• Karitas L'esquisse d'un rêve

    Karitas L'esquisse d'un rêve

     

    L’esquisse d’un rêve de Kristin Maja Baldursdottir

     

    Karitas  rêve d’être peintre .Dans la ferme familiale,perdue au fond d’un fjord d’Islande,elle dessine,comme son père disparu en mer le lui a appris.

     

    Vouée à saler les harengs, son destin bascule quand une mystérieuse artiste révèle son talent et l’envoie à l’Académie des Beaux-Arts de Copenhague.

     

    A son retour,Karitas n’a qu’un souhait :monter son exposition et consacrer sa vie à l’art abstrait

     

     

     

     

     

    L’art de la vie ,Karitas livre 2

     

    Envers et contre tous, en dépit des convenances ,des amours et des enfants, Karitas peint.

     

    Constamment, obsessionnellement.

     

    Femme libre dans une Islande encore corsetée,elle voyage de Paris à New York,avec pour seul bagage ses tubes et ses pinceaux.

     

    Parfois sa vie de bohème l’étourdit, l’inspiration fuit,sa famille lui pèse et Karitas vacille.

     

    Toujours ,elle repart ,suivant un seul guide l’art.

     

     

     

     

     

     Le soleil émerge de la mer.

     

     La surface de l'océan est rouge acajou.

     

     Le ciel violet foncé.

     

     Les deux couleurs s'illuminent, si lentement que nous ne le percevons pas, mais nous sentons combien notre esprit devient de plus en plus clair à chaque minute, jusqu'à ce qu'il nous abandonne, aspiré par un rayon qui s'est formé sur la mer étale, se précipite à une vitesse vertigineuse dans cette boule d'or rouge en fusion.

     

     Le bonheur emplit nos coeurs.

     

     (...) Le matin est doux et délicieux.

     

     Puis le soleil se lève, majestueux, comme un prince de conte de fées qui s'éveille d'un enchantement.

     

     Le fjord et les montagnes deviennent des pierres précieuses.

     

     Nous sommes comme hypnotisés, osons à peine respirer tant que se déroule ce somptueux spectacle de création du monde.

     

     Enfin je bouge la tête, regarde la campagne vers l'intérieur du fjord, vois la citadelle des elfes flamboyer, notre maison orange près de l'estuaire et mon linge sur les fils, jaune doré et enjoué.

     

     

     

    L’auteur écrit ces deux romans en mémoire de ses arrière-grands-mères, grand-mère maternelle, et mère.

     

    L’histoire débute en 1915 dans un milieu rural où les femmes ont pour « vocation «  à saler le hareng, dans de pénibles conditions -35° .

     

    Karitas dépeint la rude vie de petite fille de l’époque, dans un pays où froid est sous chaque pas.

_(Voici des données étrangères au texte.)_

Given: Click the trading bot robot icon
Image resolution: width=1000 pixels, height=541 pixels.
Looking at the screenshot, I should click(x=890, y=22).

Avec  ce travail difficile de plonger les mains dans l’eau glacée, les pieds enveloppés dans de légères chaussures de peau .

     

    Nous assistons au grand courage de ces femmes, intelligentes et parfois rebelles, pour s’élever dans la société, bon nombre de personnages très attachants seront présents pendant plus de cinquante ans.

     

    C’est une fresque historique ,sociale et humaine qui nous parle,nous touche.

     

    Karitas ,ne veut pas de cette vie là, besogneuse ( elle aura malgré tout sa part ! )elle veut vivre de son art qui est là à fleur de peau, mais dont elle ne sait parfois trop que faire !

     

    L’amour sera au rendez-vous ,mais dans quelles conditions..

     

    J’ai aimé les descriptions de ce si beau et peu connu pays d’Islande, elle me fait le désirer connaître ..volcans ,glaciers grands espaces.